The Information Age is putting an end to this batch manufacturing approach. Instead of every customer getting the same product, technology is used to personalize the products so that they fit each buyer's needs more closely. In cars, this means that the state-of-the-art General Motors Saturn car factory produces more than 8,000 variations on the standard automobile. In print, it means that last November's issue of Time-Life's Money magazine used selective binding techniques to produce more than 9,200 different editions on a press run of 2 million copies. The general graphic arts trend towards shorter and more targeted press runs illustrates the market's need for more customized and more responsive printed products.

New media formats apply the recent advances in computing, communications and imaging technologies to a new generation of publications that tune themselves more accurately to the needs of each reader. They are usually faster and cheaper than print, and they offer new advantages in comprehensiveness, searchability and transaction processing to compete with ink-on-paper. New media is delivered in three forms: paper-based, disk-based and telecom-based publications. Paper-based formats include selective binding, ink jet customization, on-demand printing and fax publishing. Disk-based formats include floppy disk data files, interactive multimedia, CD-ROMs, smart cards and electronic document products like Adobe Acrobat, Folio VIEWs and SGML readers. Telecom-based formats range from simple ASCIItext bulletin boards to graphic on-line systems and include wide area networking, electronic mail, the Internet, Lotus Notes and interactive TV.

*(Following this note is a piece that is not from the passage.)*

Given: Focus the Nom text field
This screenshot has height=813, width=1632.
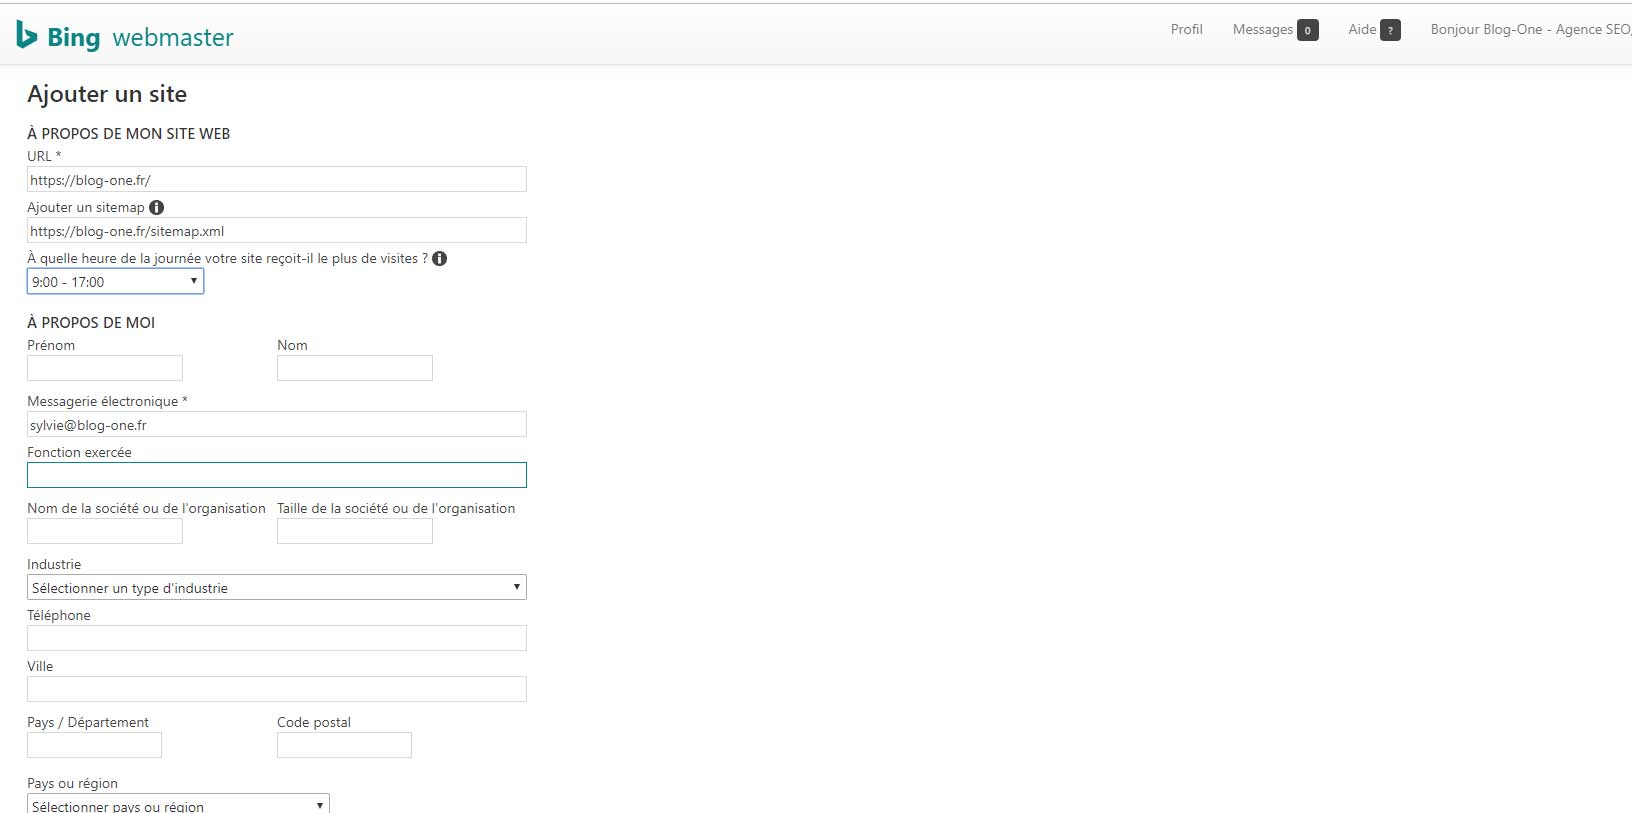Looking at the screenshot, I should [x=354, y=368].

All of these new media are competitors to print, but most have their origins in print. While there are some new companies formed to develop strictly electronic products, most publishers who are expanding into these new communications forms built their businesses with ink-on-paper, and they need electronic publishing services just as they need paper publishing services to help them get their products to market.

Paper-based business opportunities

The general trend toward shorter runs of more targeted printing has already focused the industry on more sophisticated and more powerful prepress techniques. If a customer who used to produce a single press run of 100,000 impressions now prints ten more tightly targeted editions of 10,000 each, the printing bill goes up a little but the prepress bill goes up a lot. For prep shops and for printers who make money on prepress, this is a positive trend. Printers and binders can also sell the overall management of the more complex shipping and mailing requirements of targeted printing, and new systems like ink jet customization and selective binding can streamline the production of more targeted offset printing.

ON-DEMAND PRINTING

On-demand printing takes the short run trend one more step. High speed photocopiers and laser printers like the Kodak Lionheart and the Xerox Docutech bring the minimum press run for black and white pages down to the double digits, and new color digital printing presses like the Agfa Chromapress, the Indigo EPrint and the Xeikon DCP-1 are expanding demand printing into four color work. For the customer, demand printing offers two distinct advantages-short runs and customization; the first is mainly an economic benefit, the second is a true new media advantage.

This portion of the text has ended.